■ To-do list ■
A – In the Kyoto travel story below, which river does Pontocho Alley run alongside?
B – Extend the Kyoto travel story below, picking up right after its final sentence.

■ Given passage ■
I fell in love with Kyoto one night in July 2008.
It was our first night in Japan’s ancient capital. We’d arrived around noon and our ryokan hosts had instructed us to call them from the train station. Walking around Kyoto wasn’t the problem — it was the sheer difficulty in being able to even find the ryokan in the first place.
Kyoto being so old, the streets wind here and there, they ebb and flow much like a little stream — there’s no easy way to really give visitors directions. So, once we were nicely ensconced in our ryokan, our hosts outfitted us with some helpful maps, and we set out to discover Kyoto.
We then walked along Pontocho Alley, which runs parallel to the Kamo River in the Gion district. By now it had gotten dark, and we were hungry. There were many fantastical restaurants along here, so we pretty much just randomly walked into one. It turned out to be SO FABULOUS. It may have been one of our first truly gourmet meals. I say this because in addition to being atmospheric, gorgeous, and utterly delicious, it was also rather expensive. We were so very, very happy.
As we left Pontocho Alley, we paused on the bridge to take a picture of the Kamo River and the restaurant at which we’d just dined.
It was at this point that I’m pretty sure the wind took the sole map we had along. I was the map-keeper, and after this picture was taken, I simply could not find the map anywhere on my person. It was absolutely gone.

■ Record list ■

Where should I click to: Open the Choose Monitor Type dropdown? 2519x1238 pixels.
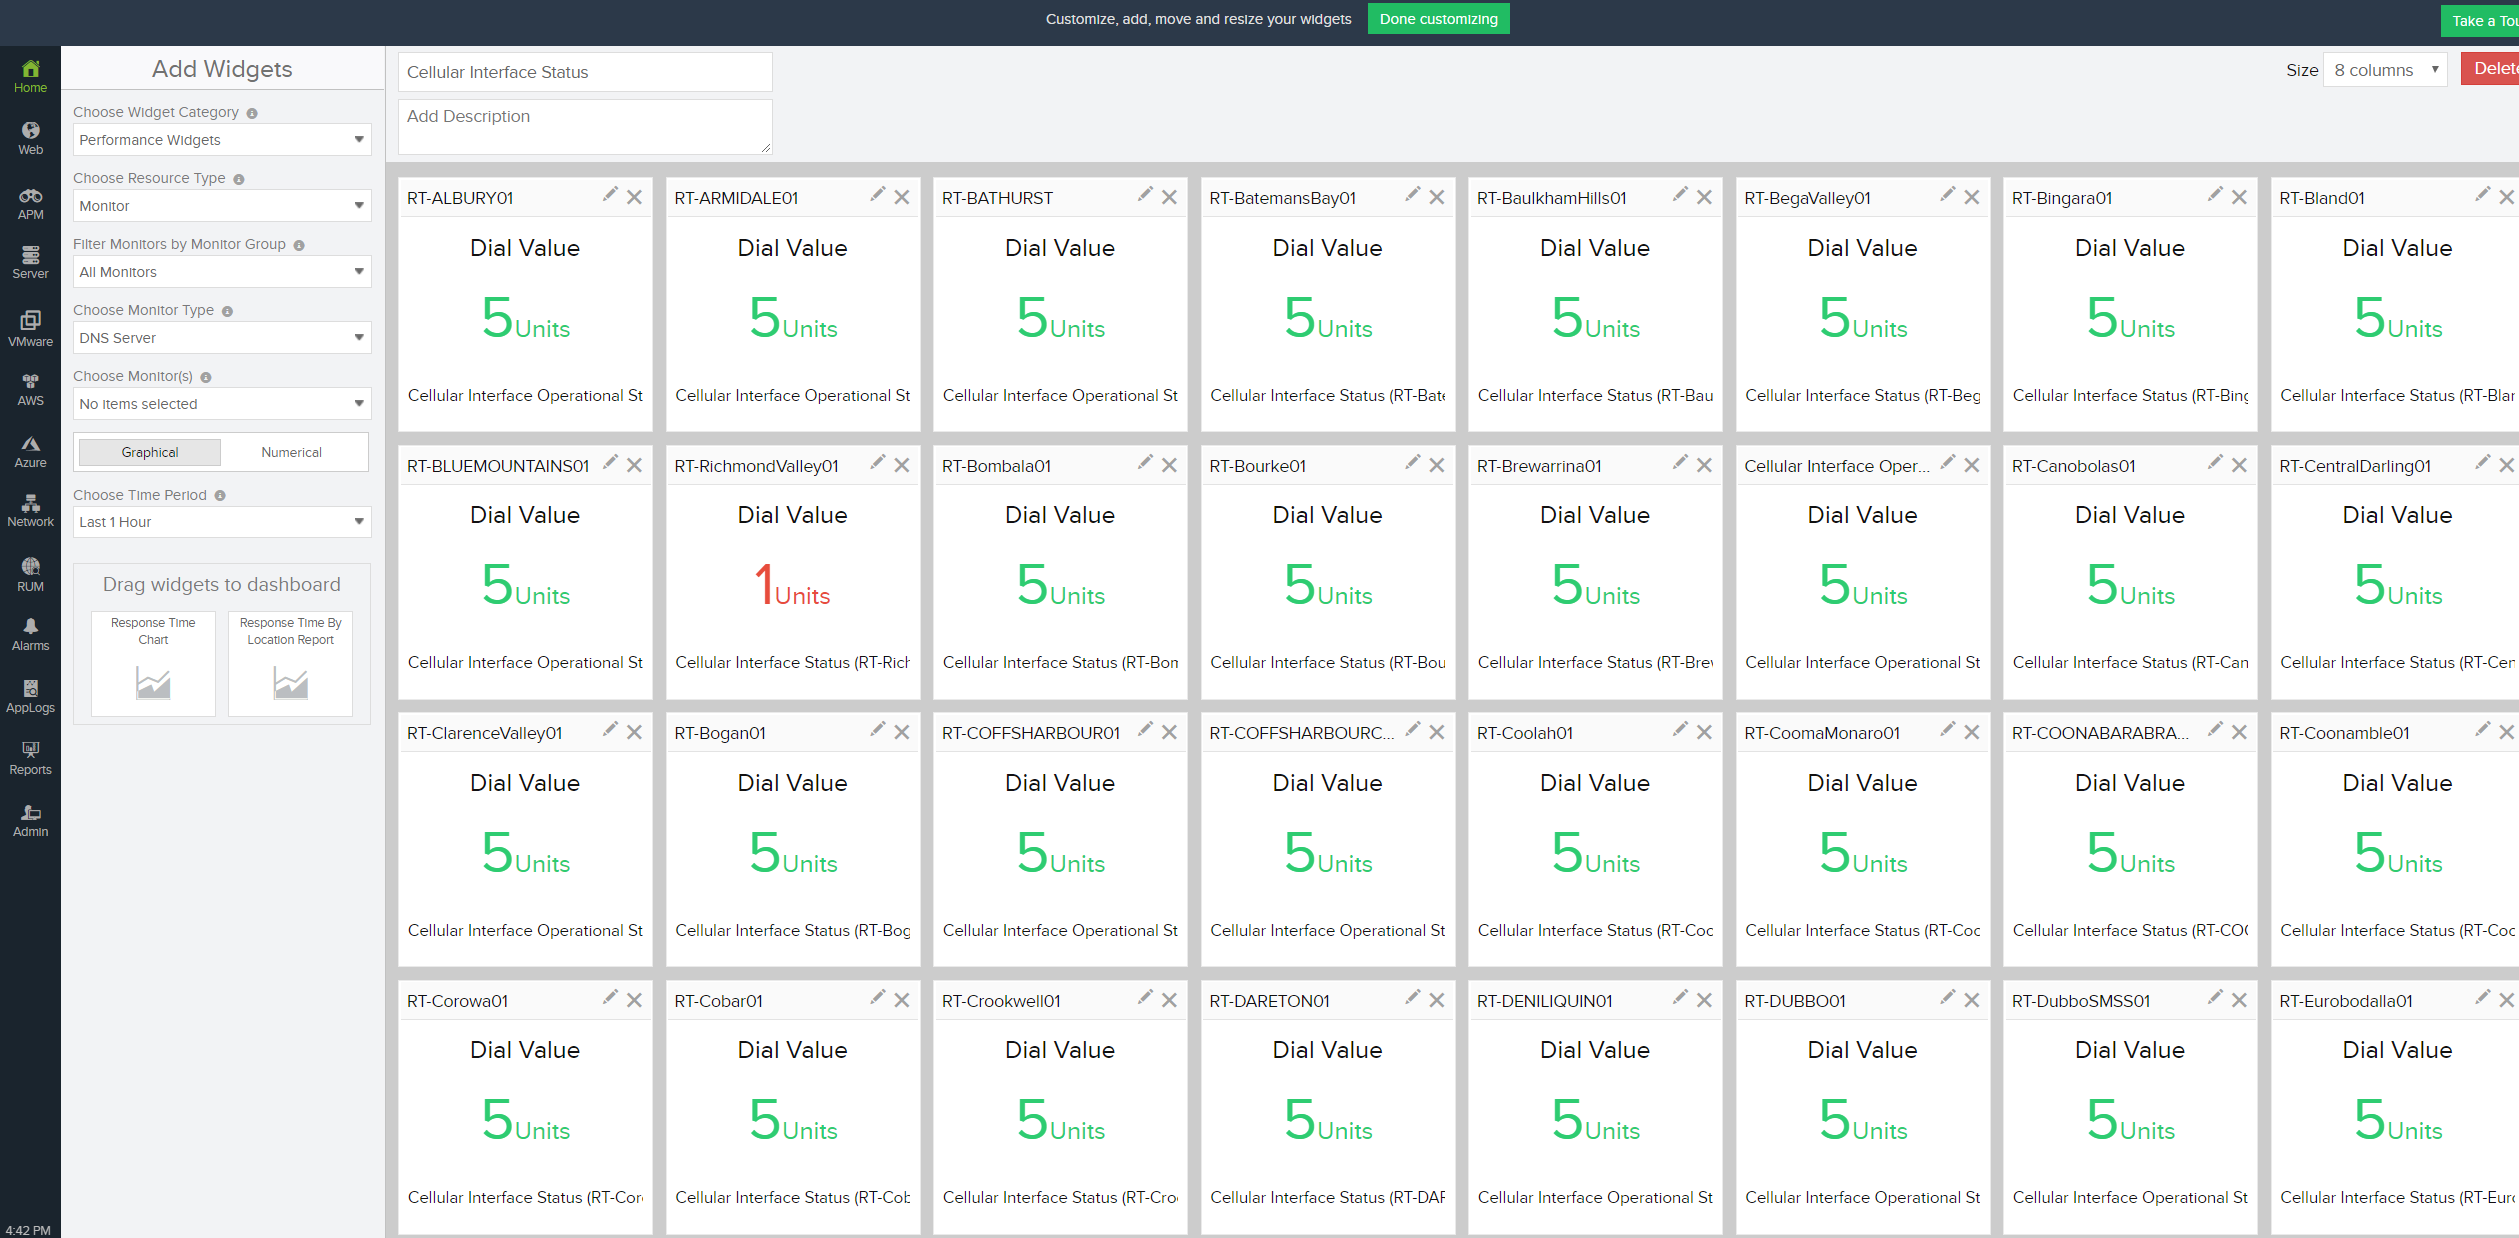pyautogui.click(x=221, y=338)
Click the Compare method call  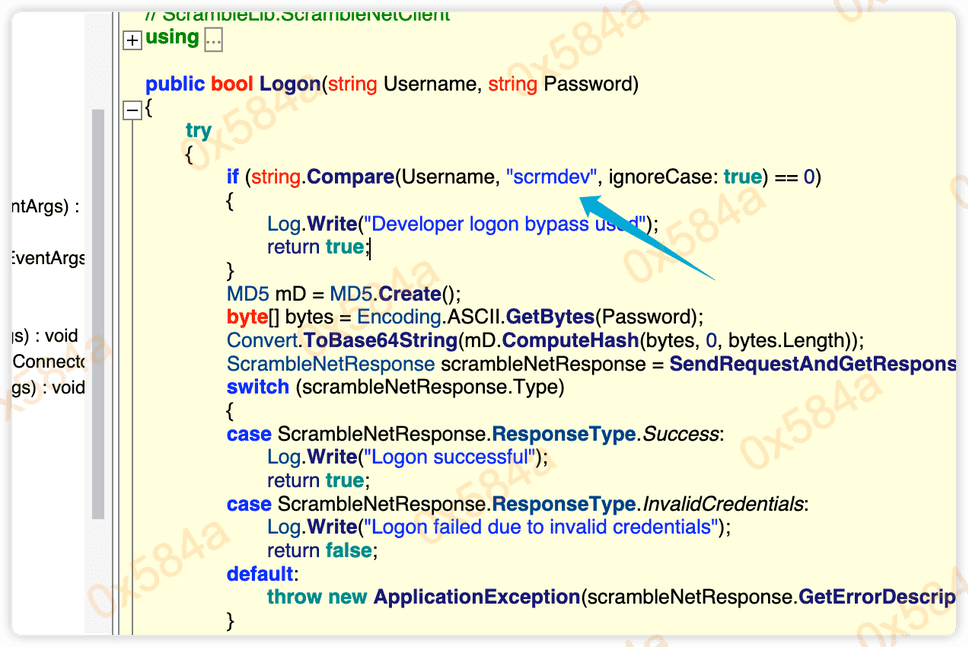tap(350, 177)
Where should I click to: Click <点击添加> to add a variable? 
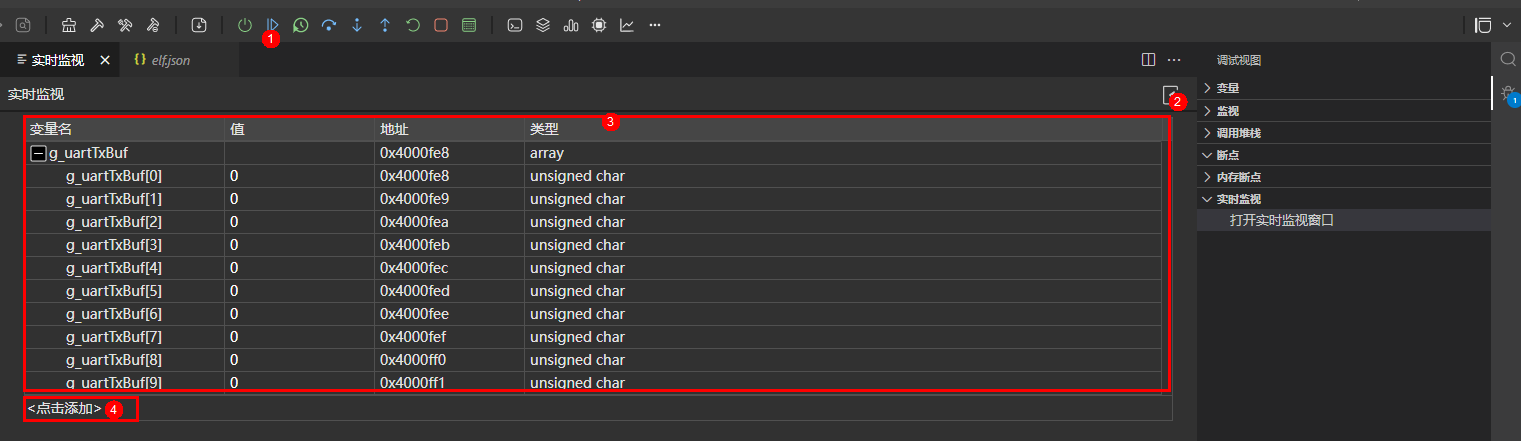pos(65,409)
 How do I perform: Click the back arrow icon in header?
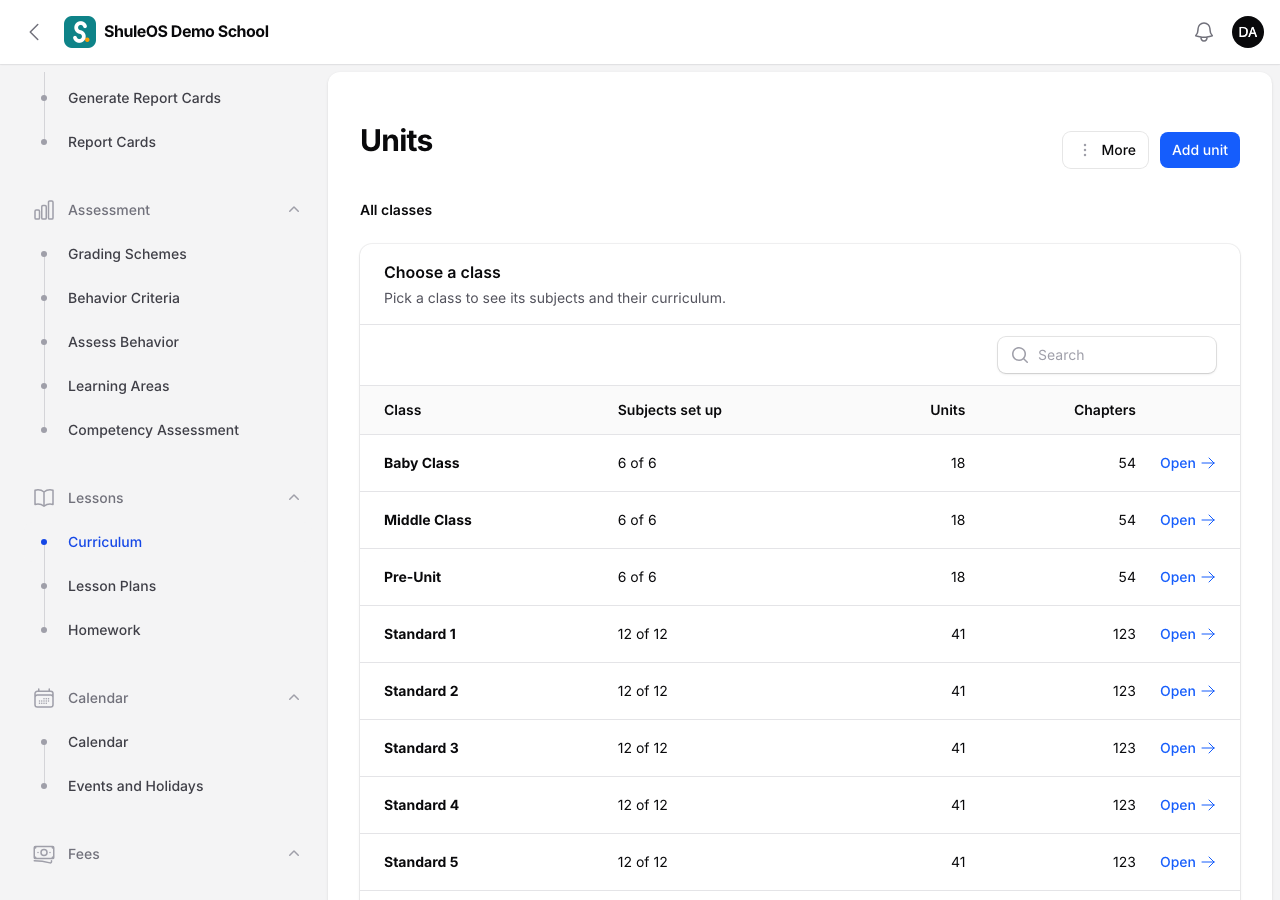(34, 32)
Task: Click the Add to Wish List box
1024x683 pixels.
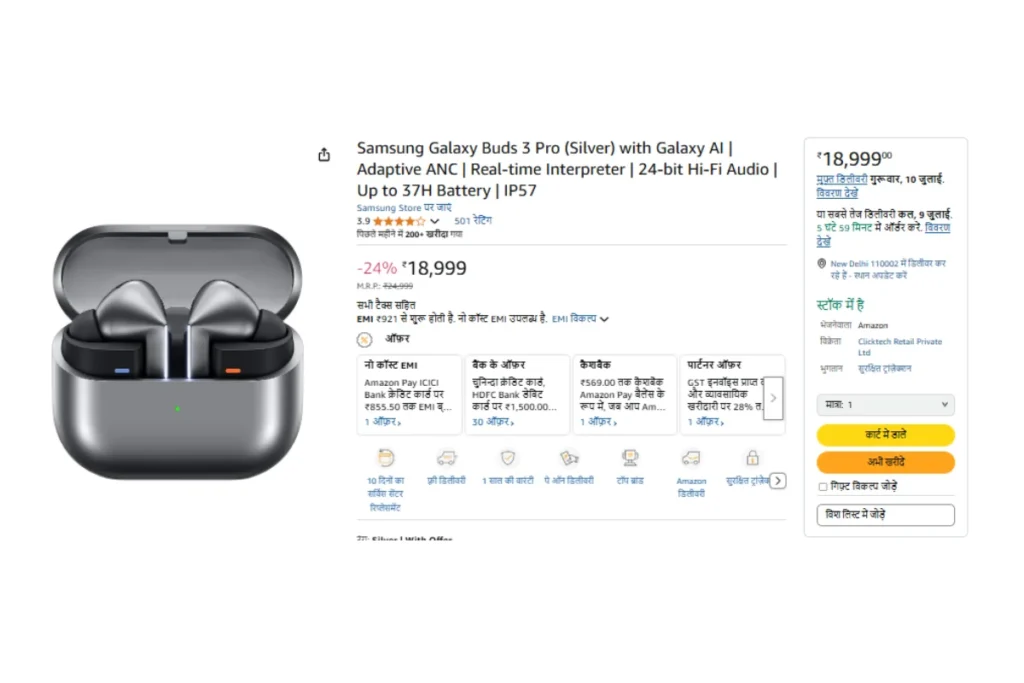Action: tap(885, 515)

■ Outputs ■
A – The Kamo River.

B –
We assessed the situation: we were new to Kyoto, could not speak nor read the language, our ryokan was apparently difficult to find even in the daylight, it was late at night, and our map was missing. And yet… we were content, tipsy, and in the midst of the heart-stoppingly exquisite city that is Kyoto. So, we just walked and walked and walked.
We must have walked for hours. There were definitely moments that I figured we’d just be walking around Kyoto for the rest of our lives… and strangely enough, that thought didn’t freak me out at all.
Even though I was the loser-of-the-map, Andrew still trusted my unpredictable sense of direction, and I did try to guide us along streets that I felt might possibly take us back to our hidden ryokan which we’d only seen once in our lives (though we did have a picture of it on our camera…).
Andrew says I’m remembering wrong, but I swear I could hear the night-sounds of the animals at the zoo. While we didn’t go to Kyoto for the zoo, we were indeed staying relatively nearby, so I just followed the sounds of the animals, echoing in the darkened streets. For me, this added a haunting quality to the whole experience.
It probably goes without saying by now, but I’ll say it anyway — yes, we did in fact eventually find our way back to our ryokan. Although we weren’t entirely sure we were even at the right place, until I dug the key out of my purse and applied it to the lock on the gate. It opened, we entered, and collapsed with relief in our room.
The next day, we brought along EXTRA maps.
While getting lost in Kyoto — at night! — is probably not something you’d ever do on purpose… I very strongly recommend it.
If you can, go get lost in Kyoto.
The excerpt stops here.